Arquivo diário: 16 Agosto, 2026

Fe madura. Comentário para os esposos. Mateus 15, 21-28

 

Evangelho de Nosso Senhor Jesus Cristo segundo São Mateus 15, 21-28

Naquele tempo, Jesus retirou-Se para os lados de Tiro e Sidónia. Então, uma mulher cananeia, vinda daqueles arredores, começou a gritar: «Senhor, Filho de David, tem compaixão de mim. Minha filha está cruelmente atormentada por um demónio». Mas Jesus não lhe respondeu uma palavra. Os discípulos aproximaram-se e pediram-Lhe: «Atende-a, porque ela vem a gritar atrás de nós». Jesus respondeu: «Não fui enviado senão às ovelhas perdidas da casa de Israel». Mas a mulher veio prostrar-se diante d’Ele, dizendo: «Socorre-me, Senhor». Ele respondeu: «Não é justo que se tome o pão dos filhos para o lançar aos cachorrinhos». Mas ela insistiu: «É verdade, Senhor; mas também os cachorrinhos comem das migalhas que caem da mesa de seus donos». Então Jesus respondeu-lhe: «Mulher, é grande a tua fé. Faça-se como desejas». E, a partir daquele momento, a sua filha ficou curada.

Fe madura

Jesus conduz a cananeia pelo verdadeiro caminho da fé. Primeiro, guarda silêncio, ensinando-me que os Seus tempos não são os meus: mesmo que pareça que não responde, continuo a confiar.

Depois, mostra-lhe que Deus tem os Seus tempos e os Seus planos — primeiro Israel —, ensinando-me a não me comparar: mesmo que outros pareçam ir à minha frente, confio no lugar e no momento que Deus preparou para mim. Por fim, leva-a a reconhecer a sua pequenez: tantas vezes vivo como um «cachorrinho», deixando-me levar pelos meus impulsos e apetites em vez de procurar a Sua vontade. Mas ela não se ofende nem se afasta: permanece e confia. A minha fé amadurece quando nem o silêncio de Deus, nem os Seus planos, nem a minha própria pobreza conseguem afastar-me d’Ele.

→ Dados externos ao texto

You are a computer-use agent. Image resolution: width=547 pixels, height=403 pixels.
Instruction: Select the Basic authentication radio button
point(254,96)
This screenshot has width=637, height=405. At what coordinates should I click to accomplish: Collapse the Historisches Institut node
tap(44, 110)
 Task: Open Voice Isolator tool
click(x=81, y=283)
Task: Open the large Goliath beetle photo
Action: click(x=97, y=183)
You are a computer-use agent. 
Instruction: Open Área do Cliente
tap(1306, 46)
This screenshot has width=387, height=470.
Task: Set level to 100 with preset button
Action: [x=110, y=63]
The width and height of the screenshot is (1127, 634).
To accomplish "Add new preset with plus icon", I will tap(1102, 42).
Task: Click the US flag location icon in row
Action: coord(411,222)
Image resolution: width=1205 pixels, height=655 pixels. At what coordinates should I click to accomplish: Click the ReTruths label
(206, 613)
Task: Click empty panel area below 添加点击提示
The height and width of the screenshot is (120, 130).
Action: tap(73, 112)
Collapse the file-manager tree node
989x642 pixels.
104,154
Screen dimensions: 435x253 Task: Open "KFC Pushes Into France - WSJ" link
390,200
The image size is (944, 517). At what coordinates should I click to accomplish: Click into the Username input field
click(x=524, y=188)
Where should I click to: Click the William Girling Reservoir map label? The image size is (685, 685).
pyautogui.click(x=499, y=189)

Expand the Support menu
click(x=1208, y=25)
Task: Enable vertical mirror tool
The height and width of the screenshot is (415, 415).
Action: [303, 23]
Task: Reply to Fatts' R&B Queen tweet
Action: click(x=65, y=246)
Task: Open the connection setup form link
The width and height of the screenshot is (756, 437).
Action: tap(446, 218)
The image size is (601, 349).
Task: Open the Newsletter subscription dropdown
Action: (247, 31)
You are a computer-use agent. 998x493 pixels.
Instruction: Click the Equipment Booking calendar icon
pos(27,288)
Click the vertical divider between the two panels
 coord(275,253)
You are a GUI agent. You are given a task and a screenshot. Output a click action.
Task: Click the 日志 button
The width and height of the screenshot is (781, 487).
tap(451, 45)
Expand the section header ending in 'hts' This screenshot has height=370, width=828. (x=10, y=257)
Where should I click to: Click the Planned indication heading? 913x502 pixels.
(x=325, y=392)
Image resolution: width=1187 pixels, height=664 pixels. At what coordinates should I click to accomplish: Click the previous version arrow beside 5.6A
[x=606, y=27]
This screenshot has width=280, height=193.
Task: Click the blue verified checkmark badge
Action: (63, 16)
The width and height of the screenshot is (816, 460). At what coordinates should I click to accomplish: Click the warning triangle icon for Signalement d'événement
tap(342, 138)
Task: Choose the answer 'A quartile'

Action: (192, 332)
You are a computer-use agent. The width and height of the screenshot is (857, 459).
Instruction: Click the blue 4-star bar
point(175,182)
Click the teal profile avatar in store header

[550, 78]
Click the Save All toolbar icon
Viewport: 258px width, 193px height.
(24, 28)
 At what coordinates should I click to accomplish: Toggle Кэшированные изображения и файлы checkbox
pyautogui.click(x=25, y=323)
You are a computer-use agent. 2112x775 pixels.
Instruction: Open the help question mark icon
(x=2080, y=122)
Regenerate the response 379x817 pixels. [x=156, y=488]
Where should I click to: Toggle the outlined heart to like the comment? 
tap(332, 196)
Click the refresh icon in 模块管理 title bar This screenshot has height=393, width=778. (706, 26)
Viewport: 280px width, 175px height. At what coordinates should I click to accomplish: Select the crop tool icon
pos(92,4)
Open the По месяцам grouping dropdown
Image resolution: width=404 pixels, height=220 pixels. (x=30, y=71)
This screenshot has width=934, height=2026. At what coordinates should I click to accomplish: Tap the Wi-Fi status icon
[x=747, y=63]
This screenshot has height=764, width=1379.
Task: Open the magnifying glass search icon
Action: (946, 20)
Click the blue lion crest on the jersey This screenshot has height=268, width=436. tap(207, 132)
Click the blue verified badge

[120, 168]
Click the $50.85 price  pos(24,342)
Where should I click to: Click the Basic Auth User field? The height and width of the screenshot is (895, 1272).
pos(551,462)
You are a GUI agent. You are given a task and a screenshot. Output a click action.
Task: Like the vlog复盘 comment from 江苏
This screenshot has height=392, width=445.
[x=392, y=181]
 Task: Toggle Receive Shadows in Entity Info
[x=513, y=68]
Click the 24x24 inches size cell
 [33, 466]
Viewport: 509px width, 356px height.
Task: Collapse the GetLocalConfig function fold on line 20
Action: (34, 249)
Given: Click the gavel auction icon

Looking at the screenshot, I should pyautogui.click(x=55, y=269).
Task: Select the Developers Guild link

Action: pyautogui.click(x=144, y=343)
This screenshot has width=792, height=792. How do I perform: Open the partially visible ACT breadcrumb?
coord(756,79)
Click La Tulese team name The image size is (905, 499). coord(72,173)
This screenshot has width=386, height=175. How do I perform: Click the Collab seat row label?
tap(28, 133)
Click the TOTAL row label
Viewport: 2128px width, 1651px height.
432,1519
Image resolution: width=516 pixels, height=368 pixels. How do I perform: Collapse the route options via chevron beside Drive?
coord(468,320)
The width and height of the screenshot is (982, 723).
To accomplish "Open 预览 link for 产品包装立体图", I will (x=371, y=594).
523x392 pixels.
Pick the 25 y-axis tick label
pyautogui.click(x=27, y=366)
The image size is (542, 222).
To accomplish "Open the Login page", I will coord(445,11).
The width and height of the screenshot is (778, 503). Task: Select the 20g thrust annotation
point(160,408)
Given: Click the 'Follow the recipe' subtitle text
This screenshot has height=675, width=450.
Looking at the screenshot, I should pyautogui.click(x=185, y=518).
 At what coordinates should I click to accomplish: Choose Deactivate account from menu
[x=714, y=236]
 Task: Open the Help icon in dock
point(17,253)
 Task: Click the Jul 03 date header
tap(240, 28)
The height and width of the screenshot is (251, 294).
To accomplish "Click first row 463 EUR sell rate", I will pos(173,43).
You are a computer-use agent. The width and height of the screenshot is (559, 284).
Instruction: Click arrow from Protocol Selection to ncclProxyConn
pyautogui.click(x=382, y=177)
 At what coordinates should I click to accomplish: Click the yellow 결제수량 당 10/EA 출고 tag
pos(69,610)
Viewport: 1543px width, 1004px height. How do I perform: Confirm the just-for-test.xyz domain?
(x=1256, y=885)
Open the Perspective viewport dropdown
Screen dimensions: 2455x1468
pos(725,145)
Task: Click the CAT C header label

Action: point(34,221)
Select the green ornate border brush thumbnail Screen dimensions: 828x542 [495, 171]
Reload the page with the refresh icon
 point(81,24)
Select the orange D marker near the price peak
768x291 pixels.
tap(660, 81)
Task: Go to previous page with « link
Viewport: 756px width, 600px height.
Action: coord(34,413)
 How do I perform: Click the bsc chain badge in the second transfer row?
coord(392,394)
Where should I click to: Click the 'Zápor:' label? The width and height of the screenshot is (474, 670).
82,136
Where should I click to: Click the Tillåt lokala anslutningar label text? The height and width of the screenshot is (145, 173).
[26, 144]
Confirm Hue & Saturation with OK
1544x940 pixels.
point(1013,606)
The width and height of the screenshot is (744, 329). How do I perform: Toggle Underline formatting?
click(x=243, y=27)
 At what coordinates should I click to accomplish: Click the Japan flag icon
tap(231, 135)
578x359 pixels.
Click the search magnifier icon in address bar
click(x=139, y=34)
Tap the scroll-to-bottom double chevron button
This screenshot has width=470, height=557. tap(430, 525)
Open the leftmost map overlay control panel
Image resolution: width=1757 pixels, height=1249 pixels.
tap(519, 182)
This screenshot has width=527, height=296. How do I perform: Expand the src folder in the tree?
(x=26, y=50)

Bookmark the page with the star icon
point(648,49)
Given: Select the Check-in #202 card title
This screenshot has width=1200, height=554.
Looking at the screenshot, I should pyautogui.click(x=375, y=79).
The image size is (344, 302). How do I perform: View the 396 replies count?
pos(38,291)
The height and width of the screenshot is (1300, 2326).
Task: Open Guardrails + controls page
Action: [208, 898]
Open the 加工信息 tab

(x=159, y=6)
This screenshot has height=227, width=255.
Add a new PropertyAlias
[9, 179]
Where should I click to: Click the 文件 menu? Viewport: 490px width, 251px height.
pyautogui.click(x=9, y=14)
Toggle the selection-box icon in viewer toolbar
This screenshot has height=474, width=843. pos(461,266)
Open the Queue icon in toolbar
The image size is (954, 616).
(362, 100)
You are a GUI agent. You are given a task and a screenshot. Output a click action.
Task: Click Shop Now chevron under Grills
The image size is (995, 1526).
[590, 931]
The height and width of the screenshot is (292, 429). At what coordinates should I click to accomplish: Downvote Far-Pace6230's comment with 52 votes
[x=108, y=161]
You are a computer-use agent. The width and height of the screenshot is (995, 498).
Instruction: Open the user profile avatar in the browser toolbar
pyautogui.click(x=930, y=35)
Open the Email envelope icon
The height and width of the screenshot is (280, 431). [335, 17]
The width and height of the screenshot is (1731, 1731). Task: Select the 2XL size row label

Transposição para a vida matrimonial:

João: Maria, ao rezar hoje o Evangelho da mulher cananeia, pensei em nós e no nosso casamento. Lembras-te de como começámos o nosso caminho de conversão? Retiros, adorações, encontros… Queríamos estar em tudo.

Maria: Sim, estávamos entusiasmados.

João: Tudo aquilo era bom, mas acho que, sem darmos por isso, começámos a escolher como queríamos seguir o Senhor: os nossos tempos, os casais com quem nos sentíamos bem, os ambientes que nos confortavam… Rejeitando aquilo que não compreendíamos ou que não se encaixava em nós.

Maria: Talvez também procurássemos sentir-nos próximos de Deus.

João: Foi isso que descobri: às vezes procurámos mais as coisas de Deus que nos davam satisfação do que o próprio Deus. A cananeia ensina-me outra coisa: Jesus cala-Se e ela permanece; mostra-lhe uma ordem que ela não compreende e ela confia; revela-lhe a verdade da sua pequenez e ela não se vai embora.

Maria: Nós, pelo contrário, talvez disséssemos: «Senhor, queremos seguir-Te… mas por aqui, com estes e sentindo-Te assim».

João: Sim. Acho que agora nos pede para dar outro passo: «Senhor, leva-nos Tu». Deixar de procurar experiências de Deus e abandonarmo-nos juntos à Sua Providência, mesmo que não compreendamos, não sintamos ou não tivéssemos escolhido esse caminho.

Mãe,

ensina-nos a dizer ámen ao teu Filho. Seja para sempre bendito e louvado, Ele que, com o Seu Sangue, nos redimiu.